_Task item:_ Select every line below containing the word "plus".
----- Records provided
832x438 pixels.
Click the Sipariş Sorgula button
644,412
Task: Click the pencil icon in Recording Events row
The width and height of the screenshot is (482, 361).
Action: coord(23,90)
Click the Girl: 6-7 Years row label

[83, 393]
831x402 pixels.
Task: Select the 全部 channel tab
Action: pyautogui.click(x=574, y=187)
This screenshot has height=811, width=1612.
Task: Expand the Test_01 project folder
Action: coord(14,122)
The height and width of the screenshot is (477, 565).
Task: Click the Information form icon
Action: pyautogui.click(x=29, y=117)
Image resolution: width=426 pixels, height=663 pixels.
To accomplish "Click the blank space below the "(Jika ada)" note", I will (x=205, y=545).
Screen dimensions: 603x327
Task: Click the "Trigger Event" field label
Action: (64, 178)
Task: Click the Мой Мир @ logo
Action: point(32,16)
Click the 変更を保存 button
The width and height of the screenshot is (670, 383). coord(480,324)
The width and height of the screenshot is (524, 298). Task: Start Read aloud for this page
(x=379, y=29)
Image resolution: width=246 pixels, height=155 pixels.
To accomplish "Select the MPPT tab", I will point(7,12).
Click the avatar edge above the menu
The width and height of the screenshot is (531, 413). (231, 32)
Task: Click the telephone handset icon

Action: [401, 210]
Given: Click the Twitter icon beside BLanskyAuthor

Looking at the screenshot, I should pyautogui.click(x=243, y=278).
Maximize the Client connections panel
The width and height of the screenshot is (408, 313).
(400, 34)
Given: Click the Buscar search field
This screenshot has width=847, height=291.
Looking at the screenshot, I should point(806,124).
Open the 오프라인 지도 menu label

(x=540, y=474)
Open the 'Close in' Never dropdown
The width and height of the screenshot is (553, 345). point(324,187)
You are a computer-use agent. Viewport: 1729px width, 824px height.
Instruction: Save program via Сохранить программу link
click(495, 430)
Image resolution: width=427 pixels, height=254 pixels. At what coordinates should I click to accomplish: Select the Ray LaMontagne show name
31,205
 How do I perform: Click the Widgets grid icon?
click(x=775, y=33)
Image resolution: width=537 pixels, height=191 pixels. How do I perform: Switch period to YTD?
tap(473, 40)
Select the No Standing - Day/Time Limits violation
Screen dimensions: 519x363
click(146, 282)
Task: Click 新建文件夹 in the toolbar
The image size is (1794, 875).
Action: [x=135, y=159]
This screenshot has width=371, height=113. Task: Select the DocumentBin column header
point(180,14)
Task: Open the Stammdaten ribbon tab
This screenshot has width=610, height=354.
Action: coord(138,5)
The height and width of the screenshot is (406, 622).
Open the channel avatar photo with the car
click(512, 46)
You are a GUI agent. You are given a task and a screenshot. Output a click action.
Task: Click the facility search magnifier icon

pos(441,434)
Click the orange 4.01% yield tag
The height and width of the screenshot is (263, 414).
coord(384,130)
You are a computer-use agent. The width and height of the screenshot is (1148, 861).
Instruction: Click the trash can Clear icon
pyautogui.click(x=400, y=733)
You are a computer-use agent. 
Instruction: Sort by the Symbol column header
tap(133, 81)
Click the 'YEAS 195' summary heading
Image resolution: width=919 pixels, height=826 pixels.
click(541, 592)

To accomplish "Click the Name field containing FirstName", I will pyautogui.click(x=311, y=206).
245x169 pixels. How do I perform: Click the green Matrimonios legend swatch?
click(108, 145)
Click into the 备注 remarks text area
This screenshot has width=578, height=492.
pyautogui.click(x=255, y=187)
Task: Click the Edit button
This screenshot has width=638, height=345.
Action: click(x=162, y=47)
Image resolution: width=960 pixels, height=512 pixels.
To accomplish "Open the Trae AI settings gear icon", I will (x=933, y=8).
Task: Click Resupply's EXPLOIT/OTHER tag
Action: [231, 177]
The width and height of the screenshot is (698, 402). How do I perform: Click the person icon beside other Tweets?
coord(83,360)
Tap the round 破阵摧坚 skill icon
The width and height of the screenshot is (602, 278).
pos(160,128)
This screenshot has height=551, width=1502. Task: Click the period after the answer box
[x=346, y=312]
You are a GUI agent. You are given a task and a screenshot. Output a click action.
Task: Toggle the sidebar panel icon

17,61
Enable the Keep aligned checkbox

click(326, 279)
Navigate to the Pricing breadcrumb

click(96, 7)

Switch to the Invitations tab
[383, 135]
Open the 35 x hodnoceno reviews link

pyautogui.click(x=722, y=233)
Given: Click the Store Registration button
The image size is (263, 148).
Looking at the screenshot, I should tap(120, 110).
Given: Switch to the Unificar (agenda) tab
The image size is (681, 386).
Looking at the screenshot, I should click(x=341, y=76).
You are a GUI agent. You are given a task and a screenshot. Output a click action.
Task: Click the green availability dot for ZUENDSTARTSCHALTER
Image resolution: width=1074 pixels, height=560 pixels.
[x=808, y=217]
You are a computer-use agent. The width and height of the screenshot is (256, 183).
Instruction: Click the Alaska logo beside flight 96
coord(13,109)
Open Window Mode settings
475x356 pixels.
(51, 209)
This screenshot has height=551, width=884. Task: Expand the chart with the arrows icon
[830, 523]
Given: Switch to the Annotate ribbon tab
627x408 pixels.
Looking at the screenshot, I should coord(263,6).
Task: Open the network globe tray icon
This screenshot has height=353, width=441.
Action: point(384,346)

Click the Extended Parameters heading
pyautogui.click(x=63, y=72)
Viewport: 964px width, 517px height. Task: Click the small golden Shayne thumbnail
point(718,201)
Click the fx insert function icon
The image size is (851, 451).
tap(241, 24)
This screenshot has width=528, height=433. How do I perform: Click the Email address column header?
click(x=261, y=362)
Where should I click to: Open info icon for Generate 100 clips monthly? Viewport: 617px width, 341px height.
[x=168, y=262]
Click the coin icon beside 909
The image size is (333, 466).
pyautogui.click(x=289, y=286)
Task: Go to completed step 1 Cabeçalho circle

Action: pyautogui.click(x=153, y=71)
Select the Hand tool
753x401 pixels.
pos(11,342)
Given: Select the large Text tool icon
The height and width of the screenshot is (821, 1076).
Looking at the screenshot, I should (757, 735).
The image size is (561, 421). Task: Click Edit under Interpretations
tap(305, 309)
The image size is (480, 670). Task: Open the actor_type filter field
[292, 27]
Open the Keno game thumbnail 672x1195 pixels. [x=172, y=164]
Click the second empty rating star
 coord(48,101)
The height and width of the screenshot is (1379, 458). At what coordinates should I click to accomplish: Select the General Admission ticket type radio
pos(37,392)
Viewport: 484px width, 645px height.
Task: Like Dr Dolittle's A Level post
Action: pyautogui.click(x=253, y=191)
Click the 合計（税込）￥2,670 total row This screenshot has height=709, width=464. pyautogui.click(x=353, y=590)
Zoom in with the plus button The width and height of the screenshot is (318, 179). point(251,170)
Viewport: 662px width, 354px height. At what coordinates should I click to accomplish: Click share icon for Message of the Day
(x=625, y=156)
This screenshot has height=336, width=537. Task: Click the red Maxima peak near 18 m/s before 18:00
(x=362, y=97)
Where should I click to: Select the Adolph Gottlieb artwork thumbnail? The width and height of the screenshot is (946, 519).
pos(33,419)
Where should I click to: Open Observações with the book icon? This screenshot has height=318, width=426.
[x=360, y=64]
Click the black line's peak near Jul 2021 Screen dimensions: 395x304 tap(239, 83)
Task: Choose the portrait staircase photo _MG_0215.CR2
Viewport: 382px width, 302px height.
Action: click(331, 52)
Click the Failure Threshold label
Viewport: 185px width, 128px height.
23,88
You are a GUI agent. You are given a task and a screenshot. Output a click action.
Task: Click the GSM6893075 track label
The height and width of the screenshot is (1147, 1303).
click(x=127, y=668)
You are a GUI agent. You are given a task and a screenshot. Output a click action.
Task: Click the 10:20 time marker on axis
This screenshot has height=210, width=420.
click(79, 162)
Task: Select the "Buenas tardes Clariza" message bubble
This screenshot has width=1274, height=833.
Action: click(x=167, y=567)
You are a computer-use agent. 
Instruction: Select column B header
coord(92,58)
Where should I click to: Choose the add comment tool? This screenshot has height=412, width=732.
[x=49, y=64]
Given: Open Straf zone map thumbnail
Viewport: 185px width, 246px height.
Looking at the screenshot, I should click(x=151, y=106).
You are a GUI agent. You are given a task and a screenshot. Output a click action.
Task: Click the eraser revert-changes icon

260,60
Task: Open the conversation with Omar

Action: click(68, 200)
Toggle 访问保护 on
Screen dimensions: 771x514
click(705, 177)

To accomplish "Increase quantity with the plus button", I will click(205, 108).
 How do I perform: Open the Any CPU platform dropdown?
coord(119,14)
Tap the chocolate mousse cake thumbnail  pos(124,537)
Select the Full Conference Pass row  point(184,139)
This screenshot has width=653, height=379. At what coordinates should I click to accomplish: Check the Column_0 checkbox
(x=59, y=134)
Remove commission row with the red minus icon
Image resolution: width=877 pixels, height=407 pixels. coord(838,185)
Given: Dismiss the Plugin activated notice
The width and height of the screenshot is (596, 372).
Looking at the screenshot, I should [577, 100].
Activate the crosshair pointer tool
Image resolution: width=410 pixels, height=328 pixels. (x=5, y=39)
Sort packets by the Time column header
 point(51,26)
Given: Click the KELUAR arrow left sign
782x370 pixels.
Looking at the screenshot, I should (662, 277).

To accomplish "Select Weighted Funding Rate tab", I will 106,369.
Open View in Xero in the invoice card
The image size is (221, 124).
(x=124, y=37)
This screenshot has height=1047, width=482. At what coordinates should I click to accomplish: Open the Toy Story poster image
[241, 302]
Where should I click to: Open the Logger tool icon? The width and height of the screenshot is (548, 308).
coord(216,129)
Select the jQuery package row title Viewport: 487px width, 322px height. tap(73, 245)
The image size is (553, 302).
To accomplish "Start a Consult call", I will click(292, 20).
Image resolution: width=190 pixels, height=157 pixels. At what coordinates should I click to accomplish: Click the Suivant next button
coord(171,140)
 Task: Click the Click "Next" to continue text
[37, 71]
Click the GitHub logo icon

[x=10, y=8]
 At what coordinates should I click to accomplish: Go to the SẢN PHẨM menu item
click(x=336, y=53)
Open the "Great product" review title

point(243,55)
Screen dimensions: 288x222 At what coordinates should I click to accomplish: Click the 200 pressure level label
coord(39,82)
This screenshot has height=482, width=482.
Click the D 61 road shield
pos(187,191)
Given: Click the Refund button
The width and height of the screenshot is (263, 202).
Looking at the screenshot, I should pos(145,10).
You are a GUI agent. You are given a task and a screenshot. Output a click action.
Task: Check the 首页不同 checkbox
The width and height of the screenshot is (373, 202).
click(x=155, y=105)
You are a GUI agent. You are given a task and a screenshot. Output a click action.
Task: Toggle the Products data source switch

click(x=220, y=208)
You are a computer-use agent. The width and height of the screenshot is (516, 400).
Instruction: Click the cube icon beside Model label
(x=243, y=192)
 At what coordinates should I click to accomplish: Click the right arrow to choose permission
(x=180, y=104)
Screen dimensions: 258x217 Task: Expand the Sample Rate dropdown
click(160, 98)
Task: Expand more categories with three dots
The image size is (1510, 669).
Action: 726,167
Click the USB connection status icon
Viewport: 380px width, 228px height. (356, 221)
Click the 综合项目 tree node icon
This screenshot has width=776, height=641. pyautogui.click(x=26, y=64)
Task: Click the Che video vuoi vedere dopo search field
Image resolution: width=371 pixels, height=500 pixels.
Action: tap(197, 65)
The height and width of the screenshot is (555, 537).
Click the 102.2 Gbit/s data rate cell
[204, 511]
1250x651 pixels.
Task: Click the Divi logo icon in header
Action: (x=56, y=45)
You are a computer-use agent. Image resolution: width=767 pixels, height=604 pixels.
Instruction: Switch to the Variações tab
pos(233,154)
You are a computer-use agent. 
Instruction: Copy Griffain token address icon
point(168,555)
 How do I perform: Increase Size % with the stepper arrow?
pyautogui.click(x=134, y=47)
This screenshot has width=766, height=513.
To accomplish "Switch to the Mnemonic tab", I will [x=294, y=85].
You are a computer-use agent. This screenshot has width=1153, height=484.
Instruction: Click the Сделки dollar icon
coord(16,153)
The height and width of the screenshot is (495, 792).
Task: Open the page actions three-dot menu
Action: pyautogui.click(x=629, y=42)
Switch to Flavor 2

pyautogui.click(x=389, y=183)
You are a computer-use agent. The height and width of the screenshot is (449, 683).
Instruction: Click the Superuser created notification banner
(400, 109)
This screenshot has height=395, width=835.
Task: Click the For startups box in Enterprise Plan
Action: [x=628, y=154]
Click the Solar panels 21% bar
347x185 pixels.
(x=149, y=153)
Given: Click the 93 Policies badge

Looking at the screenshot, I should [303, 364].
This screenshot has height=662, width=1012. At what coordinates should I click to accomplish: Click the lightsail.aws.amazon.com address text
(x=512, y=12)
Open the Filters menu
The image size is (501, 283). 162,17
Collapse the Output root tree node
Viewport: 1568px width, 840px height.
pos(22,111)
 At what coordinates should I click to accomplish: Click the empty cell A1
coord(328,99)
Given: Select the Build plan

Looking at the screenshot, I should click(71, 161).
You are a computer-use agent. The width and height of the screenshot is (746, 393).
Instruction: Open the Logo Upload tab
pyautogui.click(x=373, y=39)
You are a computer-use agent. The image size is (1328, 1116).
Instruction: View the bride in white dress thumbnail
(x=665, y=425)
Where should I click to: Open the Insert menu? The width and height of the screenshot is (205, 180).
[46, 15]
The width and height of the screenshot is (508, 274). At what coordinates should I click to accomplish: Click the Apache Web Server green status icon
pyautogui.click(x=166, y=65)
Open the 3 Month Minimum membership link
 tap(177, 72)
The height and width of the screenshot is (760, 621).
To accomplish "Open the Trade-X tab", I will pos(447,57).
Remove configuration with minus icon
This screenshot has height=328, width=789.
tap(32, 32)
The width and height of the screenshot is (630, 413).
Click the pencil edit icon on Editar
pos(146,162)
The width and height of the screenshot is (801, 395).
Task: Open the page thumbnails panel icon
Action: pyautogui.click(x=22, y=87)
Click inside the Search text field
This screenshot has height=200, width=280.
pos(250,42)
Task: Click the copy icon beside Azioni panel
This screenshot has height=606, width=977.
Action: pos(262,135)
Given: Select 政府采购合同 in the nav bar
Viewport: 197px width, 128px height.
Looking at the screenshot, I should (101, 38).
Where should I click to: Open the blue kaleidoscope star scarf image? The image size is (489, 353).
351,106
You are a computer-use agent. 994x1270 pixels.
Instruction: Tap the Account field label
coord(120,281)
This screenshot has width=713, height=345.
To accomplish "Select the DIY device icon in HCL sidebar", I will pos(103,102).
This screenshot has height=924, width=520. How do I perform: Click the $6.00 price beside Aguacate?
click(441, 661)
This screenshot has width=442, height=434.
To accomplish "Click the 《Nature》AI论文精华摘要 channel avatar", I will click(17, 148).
----------
_Reply:_
Zoom in with the plus button The width and height of the screenshot is (318, 179). point(251,170)
To accomplish "Increase quantity with the plus button", I will click(205, 108).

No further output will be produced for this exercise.